Why three students won’t be joining the crowds this Homecoming weekend

Emma Daughton
Emma Daughton

For Queen’s students and out-of-towners alike, Homecoming weekend has become synonymous with the Aberdeen Street party, an annual gathering that drew an estimated 4,000 to 6,500 people to the street last year.

But in spite of the notoriety of the event, some students choose to ignore the Homecoming hype and find alternative means to occupy themselves.

Emma Daughton, ConEd ’11, helped organize the Alternative Homecoming Concert and Dance Party at the Grad Club on Saturday. The event is being hosted by the Education on Queer Issues Project (EQuIP) as the conclusion to Queerientation. Daughton said EQuIP has been hosting a Queerientation dance party every year since the early 90s.

Daughton said EQuIP wants to offer a productive alternative to the Aberdeen Street party.

“It gave us an opportunity to express our dislike of that aspect of the Queen’s Homecoming tradition,” she said.

Daughton said she hopes the evening will attract attendees who might not come to other EQuIP events.

“The Aberdeen street party is … something that the Queen’s community is trying to move away from. It caters to a very specific kind of fun. … There’s no music, there’s no art. We just felt like it wasn’t creating anything positive.”

Daughton said she expects the turnout at the dance party will be larger than in years past because people will be looking for somewhere to go on Saturday other than Aberdeen Street.

Daughton said the dance party is more of a destination.

“It’s going out; it’s not just gratuitous drinking.”

This is the first year the event will be a combined concert and dance party. The featured band is Toronto’s Stop Drop N Skank.

“It’s ska-influenced, high-energy dance music with a horn section,” Daughton said.

Joanna Werner, ConEd ’11, s,es opting out of Homecoming as a matter of faith. Instead of going to the street party, Werner is attending “Summit,” a religious retreat sponsored by Campus for Christ at Lakeside Pentecostal Camp in Cobourg.

“We planned our retreat not as an alternative to it. … It just happened to coincide with that weekend,”she said.

Werner said she would not be attending the street party even if she was in Kingston this weekend.

“I would probably be doing other things that would personally interest me.” she said. “Last year … I was actually studying that night.

“It was the only time that I had to study for the week.”

Werner said she doesn’t feel as though Aberdeen should overshadow Homecoming as a whole.

“There’s way more to Homecoming than just the Aberdeen party,” she said.

“Queen’s has such good school spirit; that encourages the quantity of people returning.”

Werner said even though she’s skipping the gathering herself, she has many friends who will be on Aberdeen Street on Saturday.

“I have a lot of friends who are [going]; I guess it’s something they have personally chosen to do. … It’s not like that’s something out of the ordinary.”

Men’s hockey team captain Jon Lawrance, ArtSci ’11, doesn’t get to choose whether he’ll go to Aberdeen.
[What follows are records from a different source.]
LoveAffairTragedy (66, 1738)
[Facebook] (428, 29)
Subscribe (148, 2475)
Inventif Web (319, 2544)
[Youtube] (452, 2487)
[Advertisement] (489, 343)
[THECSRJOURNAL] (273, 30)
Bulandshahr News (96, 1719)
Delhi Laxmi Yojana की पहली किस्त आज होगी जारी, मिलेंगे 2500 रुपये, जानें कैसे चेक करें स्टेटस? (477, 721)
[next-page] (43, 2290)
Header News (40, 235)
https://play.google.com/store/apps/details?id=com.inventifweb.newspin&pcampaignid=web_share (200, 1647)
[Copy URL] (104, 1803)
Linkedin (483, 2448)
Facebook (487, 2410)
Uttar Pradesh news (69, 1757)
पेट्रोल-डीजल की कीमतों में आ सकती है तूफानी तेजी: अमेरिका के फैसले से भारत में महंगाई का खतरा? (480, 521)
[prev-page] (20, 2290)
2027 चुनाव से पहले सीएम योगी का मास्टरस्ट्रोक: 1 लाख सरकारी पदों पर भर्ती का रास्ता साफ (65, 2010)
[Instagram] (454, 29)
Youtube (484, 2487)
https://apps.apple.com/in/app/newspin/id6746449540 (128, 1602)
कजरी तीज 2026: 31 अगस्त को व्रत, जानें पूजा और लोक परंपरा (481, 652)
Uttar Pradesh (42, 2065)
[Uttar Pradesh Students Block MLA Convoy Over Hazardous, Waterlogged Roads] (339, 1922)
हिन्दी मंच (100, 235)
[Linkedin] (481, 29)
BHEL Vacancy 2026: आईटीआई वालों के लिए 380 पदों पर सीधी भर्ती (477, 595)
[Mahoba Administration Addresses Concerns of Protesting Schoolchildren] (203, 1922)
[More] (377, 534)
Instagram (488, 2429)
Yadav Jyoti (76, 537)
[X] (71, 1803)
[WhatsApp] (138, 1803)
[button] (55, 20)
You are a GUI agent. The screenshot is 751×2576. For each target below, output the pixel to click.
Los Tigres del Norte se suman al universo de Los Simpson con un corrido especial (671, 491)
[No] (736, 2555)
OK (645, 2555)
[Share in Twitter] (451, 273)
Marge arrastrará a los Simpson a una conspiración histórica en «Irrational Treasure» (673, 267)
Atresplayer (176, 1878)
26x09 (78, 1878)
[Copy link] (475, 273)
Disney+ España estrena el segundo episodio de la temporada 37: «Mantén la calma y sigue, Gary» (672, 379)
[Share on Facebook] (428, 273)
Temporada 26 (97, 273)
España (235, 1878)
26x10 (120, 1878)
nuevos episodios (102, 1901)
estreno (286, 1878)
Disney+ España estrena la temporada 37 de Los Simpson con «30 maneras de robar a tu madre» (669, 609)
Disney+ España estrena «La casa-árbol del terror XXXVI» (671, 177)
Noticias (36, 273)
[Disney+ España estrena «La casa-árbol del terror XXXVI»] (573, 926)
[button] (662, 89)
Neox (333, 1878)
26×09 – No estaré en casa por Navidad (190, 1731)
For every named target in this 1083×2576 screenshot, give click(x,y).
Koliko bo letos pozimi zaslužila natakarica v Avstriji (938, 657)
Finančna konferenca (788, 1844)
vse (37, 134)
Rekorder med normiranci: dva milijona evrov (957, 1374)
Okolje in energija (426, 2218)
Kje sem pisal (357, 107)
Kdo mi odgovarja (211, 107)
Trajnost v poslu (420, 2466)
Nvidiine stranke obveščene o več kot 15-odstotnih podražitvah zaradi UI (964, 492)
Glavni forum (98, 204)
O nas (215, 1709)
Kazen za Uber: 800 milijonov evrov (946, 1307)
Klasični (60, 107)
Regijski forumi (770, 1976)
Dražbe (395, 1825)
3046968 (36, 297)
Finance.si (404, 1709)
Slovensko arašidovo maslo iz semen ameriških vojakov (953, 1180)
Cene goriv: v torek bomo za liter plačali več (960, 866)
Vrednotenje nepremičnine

But he said there’s nothing special about the event anyway.

He’s missing Homecoming because of his team’s away schedule. This weekend marks the team’s first road-trip of the year for a three-game exhibition series against Acadia University in Wolfville, NS.

“While Homecoming is great, I guess, it’s just another excuse to party. It’s a bigger version of something that we do all year anyways,” he said.

Lawrance said he was disappointed after attending the street party for the first time last year.

“It was an experience. It gets really built out of proportion. It wasn’t as outrageous as I thought it would be.” he said. “ It seemed a lot more organized than I thought it would be.” Lawrance said he’d rather be playing hockey.

“For me, it’s a good trade-off. We didn’t even do this last year, so it’s something that we don’t get to do very often. During the year we don’t play [Acadia] at all.”

The EQuIP Alternative Homecoming Concert and Dance Party will be held at 9 p.m. on Saturday, Sept. 27 at the Grad Club. Cover is $5 or pay what you can.